Citadel Investment Group to Let Down its Gates

Sunday, November 8th, 2009

Citadel Logo

CEO Kenneth C. Griffin recently sent a letter to investors allowing them to redeem funds starting November 30, 2009.   Citadel did not allow investors to withdraw capital since 2008 due to the turmoil and illiquidity of the credit markets.  Other firms that raised gates last year included D.E. Shaw, Farallon Capital Management, and Magnetar Capital.  Two of Citadel’s bond funds, Wellington and Kensington, are up 57% this year after plunging more than 55% in 2008.  Griffin plans to improve the firm’s liquidity and free up assets on its balance sheet over the next year.

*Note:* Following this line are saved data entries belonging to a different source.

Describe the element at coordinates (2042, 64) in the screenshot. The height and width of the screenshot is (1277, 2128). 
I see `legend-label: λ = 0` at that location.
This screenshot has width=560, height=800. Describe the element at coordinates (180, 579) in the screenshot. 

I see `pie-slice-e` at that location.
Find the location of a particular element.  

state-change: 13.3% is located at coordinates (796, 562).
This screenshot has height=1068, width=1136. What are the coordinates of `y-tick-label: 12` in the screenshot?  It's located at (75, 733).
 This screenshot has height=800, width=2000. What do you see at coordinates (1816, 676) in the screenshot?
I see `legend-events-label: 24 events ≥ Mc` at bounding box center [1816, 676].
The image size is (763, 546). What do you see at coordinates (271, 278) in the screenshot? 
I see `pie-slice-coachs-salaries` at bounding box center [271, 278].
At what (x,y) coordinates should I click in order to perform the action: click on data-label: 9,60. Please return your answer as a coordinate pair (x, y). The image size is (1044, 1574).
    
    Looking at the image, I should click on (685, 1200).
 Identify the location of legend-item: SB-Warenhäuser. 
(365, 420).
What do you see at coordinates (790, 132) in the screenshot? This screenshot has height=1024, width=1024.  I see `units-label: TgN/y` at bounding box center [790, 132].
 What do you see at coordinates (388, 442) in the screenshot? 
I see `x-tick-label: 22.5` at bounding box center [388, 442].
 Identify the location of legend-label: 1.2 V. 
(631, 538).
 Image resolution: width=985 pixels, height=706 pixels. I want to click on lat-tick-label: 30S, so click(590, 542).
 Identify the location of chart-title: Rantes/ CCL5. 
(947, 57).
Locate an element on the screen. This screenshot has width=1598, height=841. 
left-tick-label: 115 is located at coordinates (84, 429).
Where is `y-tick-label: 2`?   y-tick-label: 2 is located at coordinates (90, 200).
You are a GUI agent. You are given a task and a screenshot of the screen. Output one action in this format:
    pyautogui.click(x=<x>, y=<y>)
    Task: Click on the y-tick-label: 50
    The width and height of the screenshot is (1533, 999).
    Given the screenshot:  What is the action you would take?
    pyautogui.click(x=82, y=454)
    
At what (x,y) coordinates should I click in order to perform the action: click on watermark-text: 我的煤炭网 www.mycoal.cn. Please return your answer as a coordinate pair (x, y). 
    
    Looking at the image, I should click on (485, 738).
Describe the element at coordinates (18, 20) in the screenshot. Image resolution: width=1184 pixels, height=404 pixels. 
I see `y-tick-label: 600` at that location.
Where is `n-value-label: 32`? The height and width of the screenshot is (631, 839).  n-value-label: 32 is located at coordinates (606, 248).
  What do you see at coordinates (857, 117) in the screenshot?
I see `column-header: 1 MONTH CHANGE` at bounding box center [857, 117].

Citadel Investment Group is a fund based in Chicago that allocates capital across various asset classes.  It is the eleventh largest hedge fund manager globally and has $14 billion in AUM.  The firm employs equity option strategies, distressed debt strategies, provides investment banking services, and operates a fund of funds business.  Other asset classes Citadel trades include global equities, convertibles, energy products, currencies, rates, and mortgages.  Citadel’s equity trading activities contribute to nearly 3% of daily trading activity in NY, Chicago, and Hong Kong.  Citadel Securities routes more than 30% of the average U.S. listed equity options trading volume as well.